I started very early on EU and have played all the iterations, although not recently.
The main problem, to me, is less the complexity and more the sense that they have never satisfactorily escaped the sense that it is all about changing the color of the map. My guess is that the Civ players who like EU the best are likely the ones who also play Civ that way.
As someone already posted, EU is also more of a history simulator. Nothing wrong with that, but in my mind that conflicts with the "color the map" goal.
The other thing about being a history simulator is that the game is a little misleading when it comes to your options as a player. In a sense, you are back in some long-past year with all the options that the leader of that country had... But not really, because various events, options, and modifiers are only there if you have the country that eventually went a given direction. Play Portugal and key things will arise allowing you to expand into unexplored territory -- but less so if you are, say, Sweden.
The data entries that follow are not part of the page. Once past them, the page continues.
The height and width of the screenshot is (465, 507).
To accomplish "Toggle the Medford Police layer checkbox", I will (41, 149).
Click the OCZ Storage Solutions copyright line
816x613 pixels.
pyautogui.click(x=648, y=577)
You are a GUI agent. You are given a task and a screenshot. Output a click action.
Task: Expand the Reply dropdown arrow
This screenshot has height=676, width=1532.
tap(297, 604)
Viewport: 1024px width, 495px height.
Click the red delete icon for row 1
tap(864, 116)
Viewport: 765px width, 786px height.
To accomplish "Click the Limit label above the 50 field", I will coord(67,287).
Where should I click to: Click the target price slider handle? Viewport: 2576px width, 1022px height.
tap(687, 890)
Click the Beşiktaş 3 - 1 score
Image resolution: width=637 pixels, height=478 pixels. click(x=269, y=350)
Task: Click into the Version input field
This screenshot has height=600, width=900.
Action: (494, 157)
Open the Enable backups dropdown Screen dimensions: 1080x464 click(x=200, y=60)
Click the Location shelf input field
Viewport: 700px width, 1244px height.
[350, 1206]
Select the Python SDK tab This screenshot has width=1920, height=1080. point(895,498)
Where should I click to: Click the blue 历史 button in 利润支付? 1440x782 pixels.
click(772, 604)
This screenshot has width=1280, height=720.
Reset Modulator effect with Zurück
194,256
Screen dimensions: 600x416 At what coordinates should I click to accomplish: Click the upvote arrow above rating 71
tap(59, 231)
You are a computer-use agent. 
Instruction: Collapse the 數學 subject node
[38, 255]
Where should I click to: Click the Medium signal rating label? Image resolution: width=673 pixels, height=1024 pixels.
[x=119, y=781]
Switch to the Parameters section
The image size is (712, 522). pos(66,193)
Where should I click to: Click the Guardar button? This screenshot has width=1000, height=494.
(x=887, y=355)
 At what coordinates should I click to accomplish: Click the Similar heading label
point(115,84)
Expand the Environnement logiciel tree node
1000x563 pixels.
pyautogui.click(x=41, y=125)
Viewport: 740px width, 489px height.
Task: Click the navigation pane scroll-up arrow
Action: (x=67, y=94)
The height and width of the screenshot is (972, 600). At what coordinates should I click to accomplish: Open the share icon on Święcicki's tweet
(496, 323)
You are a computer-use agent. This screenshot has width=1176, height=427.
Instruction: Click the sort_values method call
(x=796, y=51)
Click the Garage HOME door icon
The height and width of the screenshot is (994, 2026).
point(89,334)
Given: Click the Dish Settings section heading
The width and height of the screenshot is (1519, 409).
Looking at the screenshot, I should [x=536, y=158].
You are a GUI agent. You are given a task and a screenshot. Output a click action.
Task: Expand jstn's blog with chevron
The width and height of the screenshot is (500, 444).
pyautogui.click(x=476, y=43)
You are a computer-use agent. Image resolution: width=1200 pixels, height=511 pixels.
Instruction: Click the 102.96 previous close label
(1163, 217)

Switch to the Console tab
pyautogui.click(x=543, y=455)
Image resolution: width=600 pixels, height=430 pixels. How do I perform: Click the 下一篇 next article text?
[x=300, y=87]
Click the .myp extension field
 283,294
In my mind, though, an extremely important difference is this: EU is trying to do something that is innately impossible. They are trying to re-create the situation of rulers in an era when rulers did not know the value of exploration, nor the most lucrative locations -- but we as players do know.
Civ admittedly has a parallel problem -- we, unlike ancient rulers, know not only that tech advancement has great value, but which techs lead to what kind of value. But at least exploration feels real, and your options feel truly open. So, for me, Civ has much better legs over the long haul.